Learn more about how Ye got involved in research and the project he worked on in this Q&A:
How did you decide to get involved in research as an undergraduate?Ye, left, receives the ECE Best Undergraduate
Research Award from his advisor, Professor
Turakhia, at right.
I like open-ended questions, and to try new ideas, so I got involved in research.
You got involved in research thanks to the ECE Summer Research Internship Program (SRIP). How did SRIP help you personally?
One alternative way of finding a faculty to do research with without a wonderful program like SRIP is to read their publications and email them directly. However, (1) I won't know whether they have the time to mentor an undergrad, and (2) I won't know what project I will be working on. SRIP streamlines the search process by providing a directory of faculty seeking students and the available projects.
What year are you, and do you have any goals/plans for after you complete your undergrad?
I am a senior. I am not sure whether I want to be a research software engineer or a digital circuit designer building hardware accelerators, so I am going for the BS/MS program to have more experience with digital circuit design, and procrastinating the decision.
What were you working on before you were assigned the tree optimizer project?
I was initially assigned to work on accelerating sequence alignment on GPU, but I thought the SARS-COV-2 phylogeny project might be more exciting, and it indeed was. By the way, the pandemic is a rare opportunity to make some impact quickly, though I am not saying I want another pandemic. Actually, the SARS-COV-2 phylogeny project is the first project I worked on with Prof. Yatish Turakhia. I did some variant calling in my second year, and some neuroscience in my first year in other labs.
How does the matOptimize parallel software work?

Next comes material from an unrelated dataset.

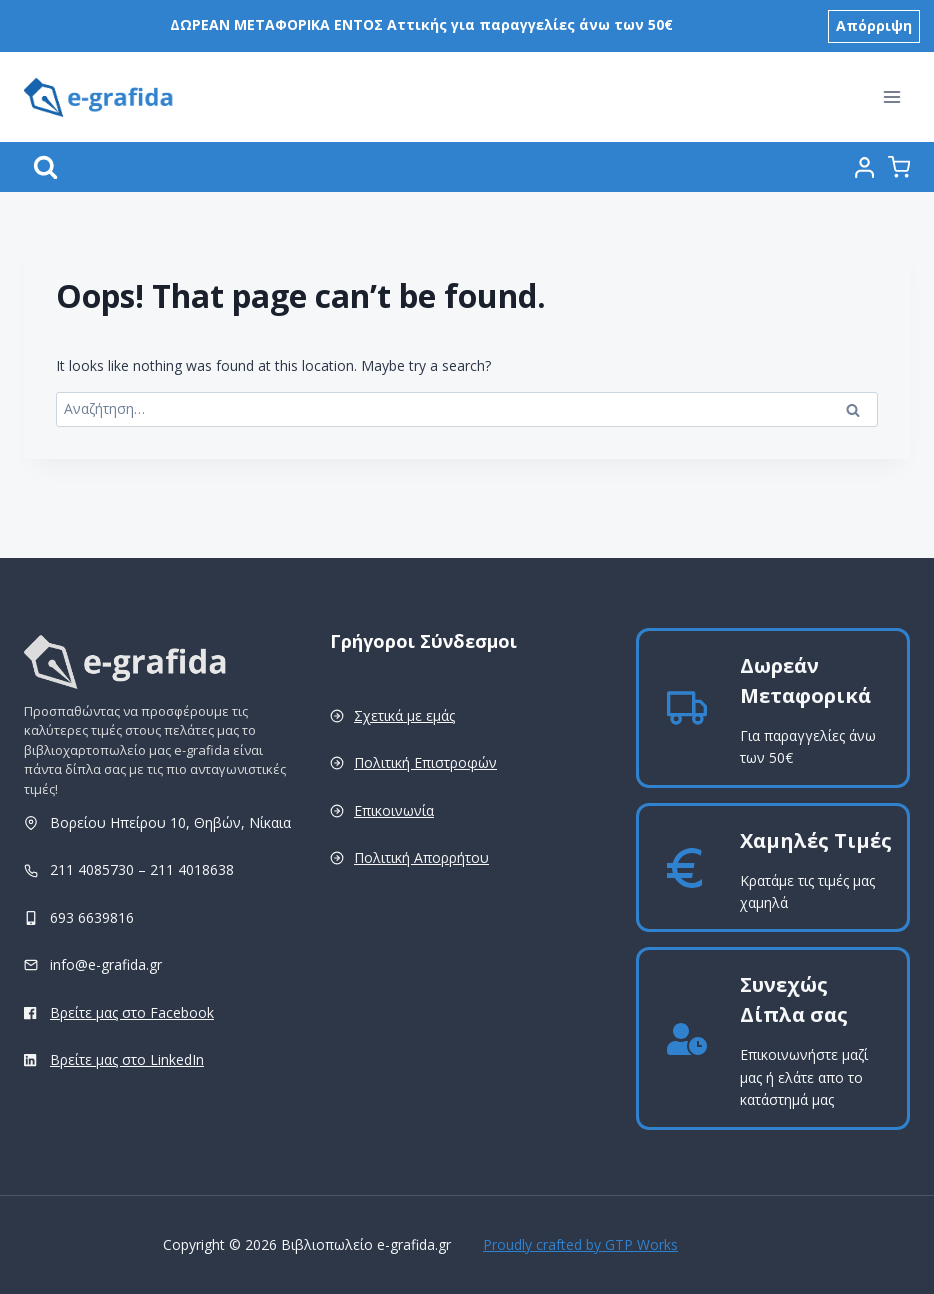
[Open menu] (891, 97)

It can both scale up (multiple threads) and scale-out (multiple hosts). The state of art software for Tree Analysis using New Technology (TNT) can only scale-out, so it has to duplicate the internal data structure on all processes, even on the same host, so it needs a beyond practical memory to CPU ratio. matOptimize exploits multi-core CPUs more effectively, by allowing all threads running on the same CPU to share the same immutable internal data structure, which is also more compact than the one used in TNT. Therefore, it has a more practical memory to CPU ratio. It can also leverage message passing interface (MPI) to scale-out.
What are some of the challenges you faced when creating this software?

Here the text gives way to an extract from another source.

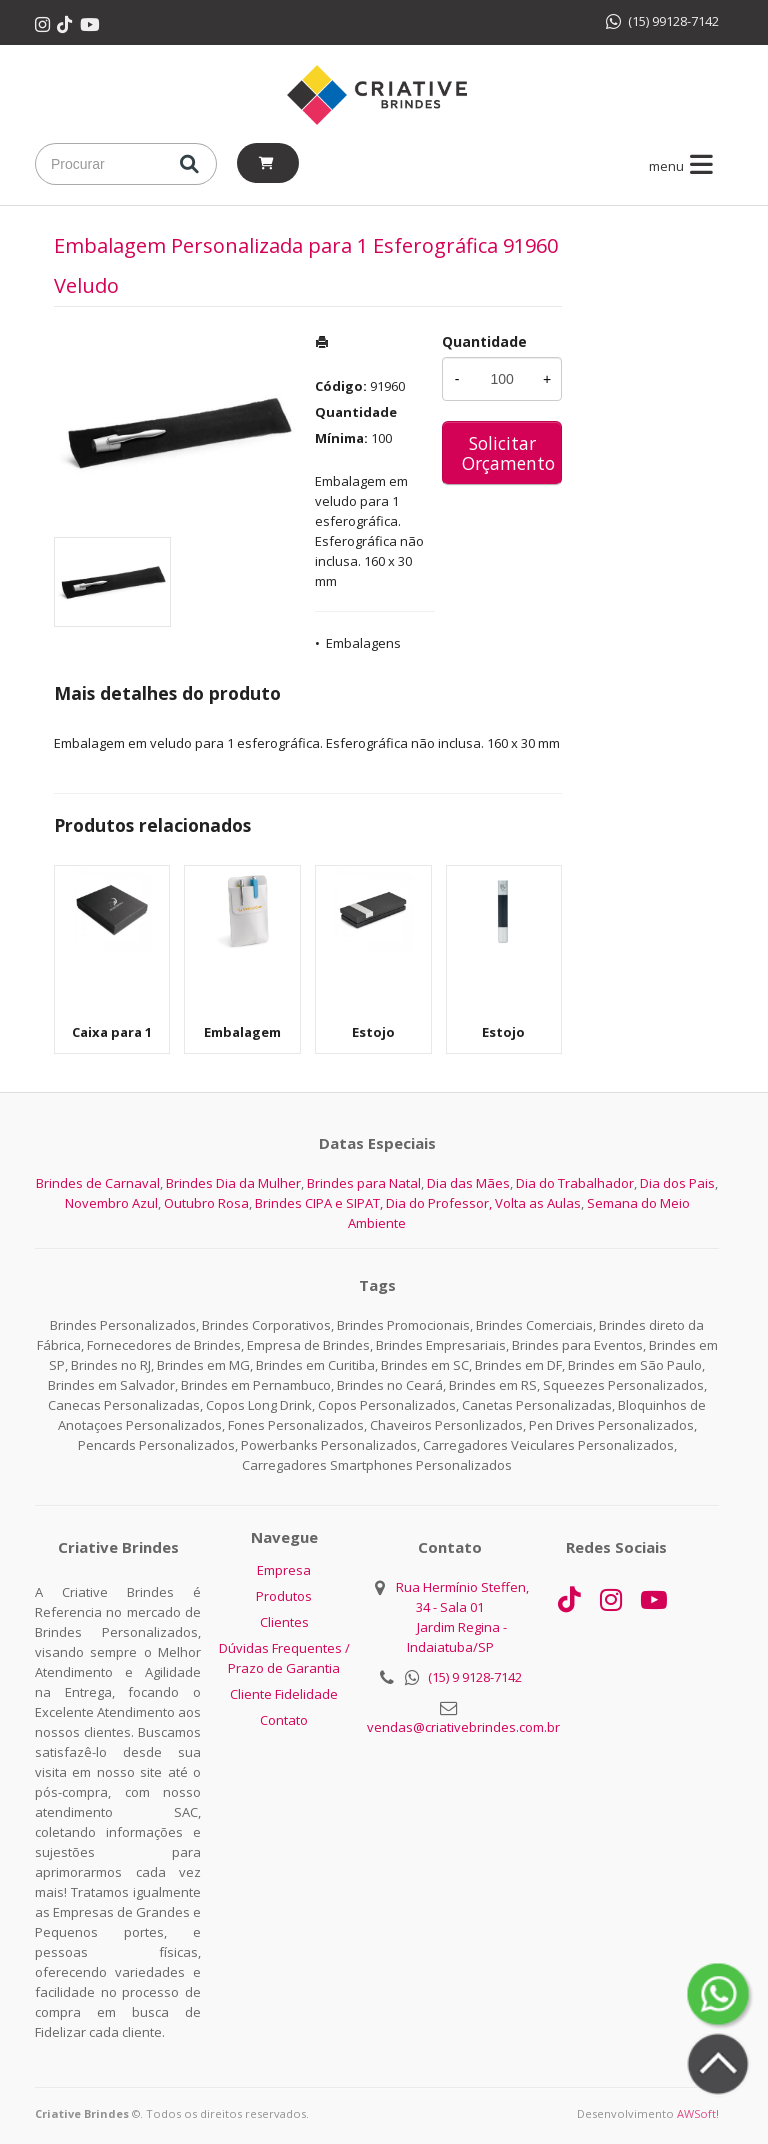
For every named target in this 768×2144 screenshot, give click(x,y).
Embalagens (363, 643)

Understanding why optimization is necessary. Thanks Prof. Yatish for providing several examples in the early stage of the project to unblock me. And the parallelization. Heuristic phylogenetic tree optimization is based on applying small changes to the tree, and the effect of a change may impact whether other changes are desirable, so it is difficult to parallelize. TNT can parallelize by either optimizing a small part of tree independently on the different processes (divide and conquer), which cannot discover all beneficial changes, or having each process explore the entire tree independently, and broadcast the best tree found to other processes, and continue the process on the best tree found, similar to an ant colony. I appreciate Prof. Yatish and Prof. Russell Corbett-Detig’s insight that beneficial changes are rare, the effect of a change is local and their suggestion of finding all beneficial moves simultaneously and independently, then apply all the non-conflicting changes simultaneously. Their help and inspiration from IQ-TREE, which is another tree optimization software, make parallelization possible.
Any advice to students who think they may want to try research as an undergraduate?
Unfortunately, I don't feel qualified to answer this question. However, I can talk about what I wish I had done. First, have an idea of what I wanted to get out of the research experience, and don't forget about it. In my case, I am getting more experience with designing hardware accelerators, but with the particular problem of phylogenetic inference at hand, improving the algorithm and parallelizing across conventional hardware is a more effective solution than optimizing the implementation to death on a particular hardware platform.
I chose to improve and parallelize the algorithm and learned how to use Intel TBB and MPI along the way (and got something that exceeds my expectation). I wish I could have found a better way of accommodating both my goal and the most effective approach to the project at hand. However, it can be difficult to see what is the best approach to the project, before being significantly involved, and what is more difficult is to wrap up a project and move on.
Secondly, communicate. A few unnecessary initial iterations of matOptimize were redundant because I felt I understood what was needed, but I didn't, but I jumped right into implementation too soon.